-- Task to complete --
Reproduce the forum thread from "## robroy (Jun" to "D (Jun 28, 2016)", switching "every day" to "every week".

-- Document --
= = = = =

# FreeBSD 10.3 vm with ESXi 5.5 host - internal vmxnet3 or VmwareTools vmx3f0 adapter?



## Dmitry D (Jun 27, 2016)

Hello!

Which implementation of vmxnet3 adapter is better to use on FreeBSD 10.3 VM on ESXi 5.5 host?

Internal FreeBSD vmx(4) driver or vmx3f0 adapter from vmware-tools?

Thank you.
Best Regards,
Dmitry.


----------



## SirDice (Jun 27, 2016)

I would use the built-in vmx(4) driver (which is part of GENERIC) unless you run into issues.


----------



## robroy (Jun 28, 2016)

Dmitry, I second SirDice's recommendation to stick with the vmx(4) driver that's present by default in FreeBSD.

At my job, I use this driver with FreeBSD 10.1-RELEASE amd64 in an ESX 5.5 (currently U3b) VM, with two VMXNET3 vNICs.  I've been using this every day for over a year, and I haven't noticed any problems with it.


----------



## Dmitry D (Jun 28, 2016)

SirDice said:


> I would use the built-in vmx(4) driver (which is part of GENERIC) unless you run into issues.





robroy said:


> Dmitry, I second SirDice's recommendation to stick with the vmx(4) driver that's present by default in FreeBSD.

= = = = =

-- Data shown --
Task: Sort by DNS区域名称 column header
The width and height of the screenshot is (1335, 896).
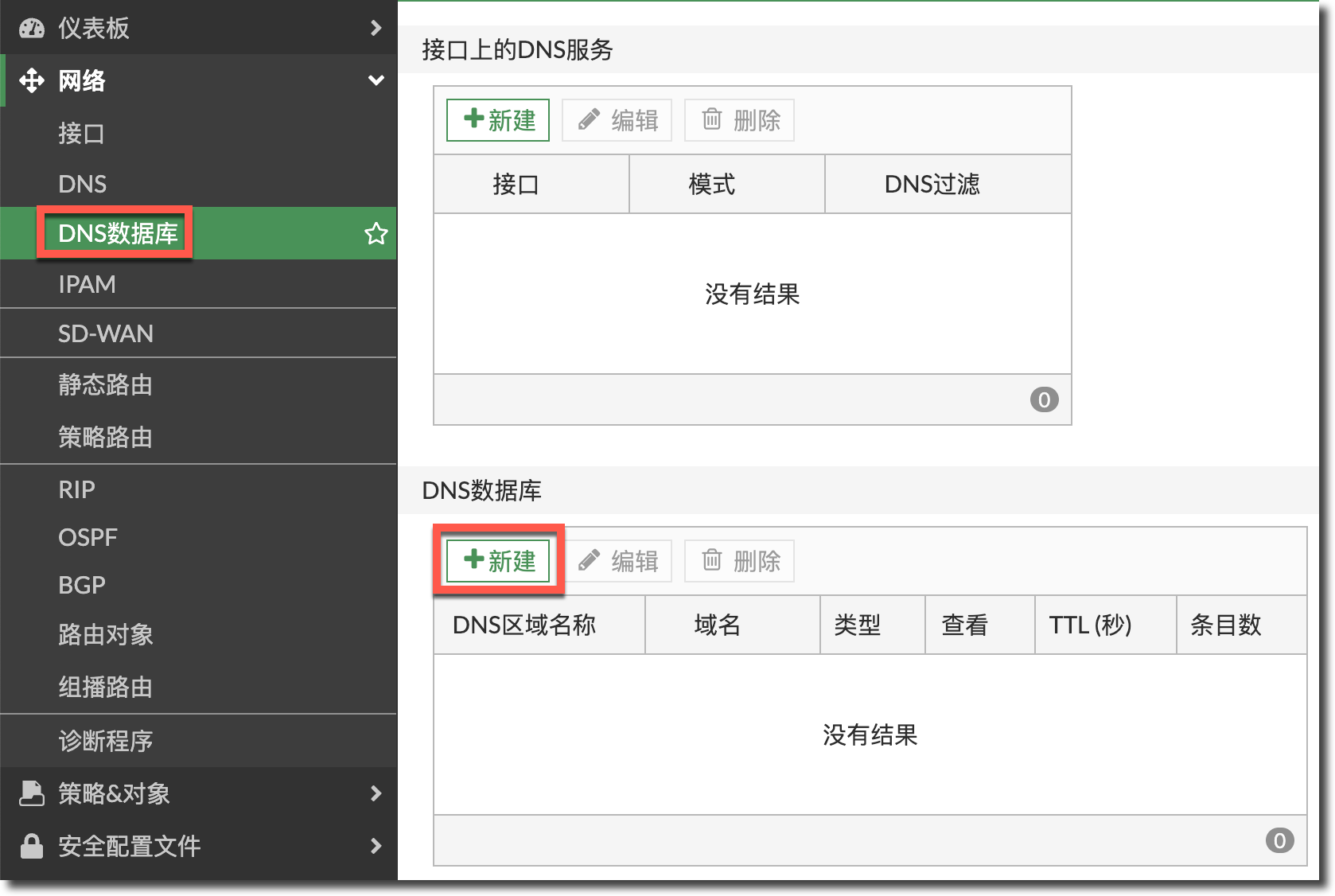Action: [x=523, y=625]
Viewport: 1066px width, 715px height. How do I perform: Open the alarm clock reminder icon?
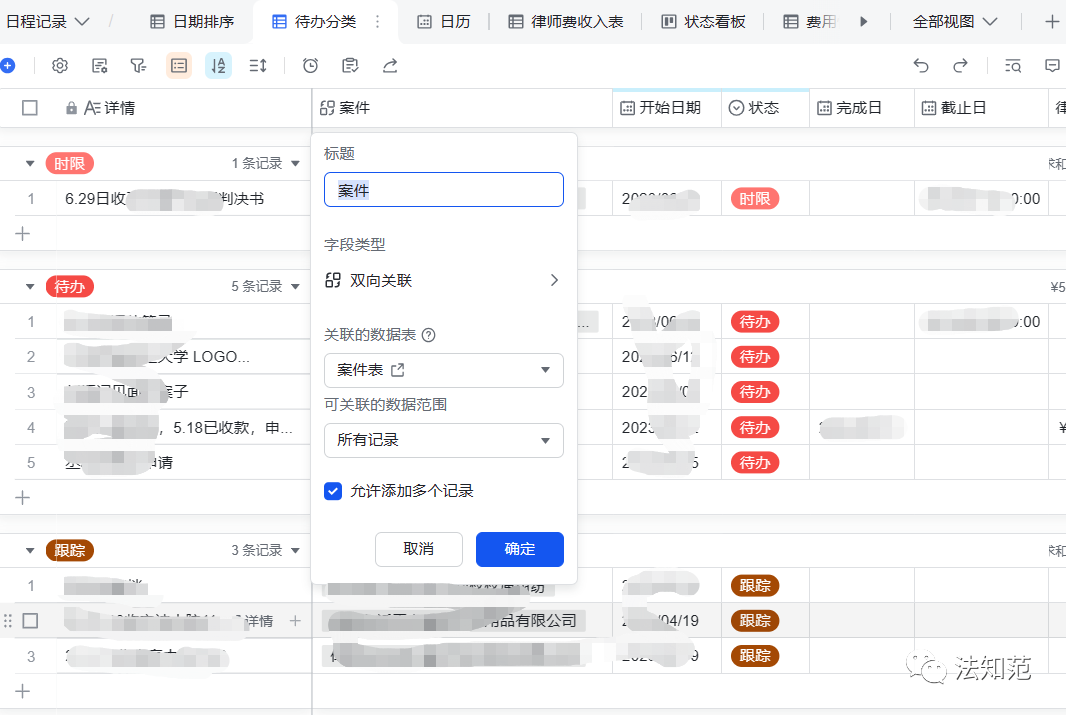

= = = = =

-- Written answer --
## robroy (Jun 28, 2016)

Dmitry, I second SirDice's recommendation to stick with the vmx(4) driver that's present by default in FreeBSD.

At my job, I use this driver with FreeBSD 10.1-RELEASE amd64 in an ESX 5.5 (currently U3b) VM, with two VMXNET3 vNICs.  I've been using this every week for over a year, and I haven't noticed any problems with it.


----------



## Dmitry D (Jun 28, 2016)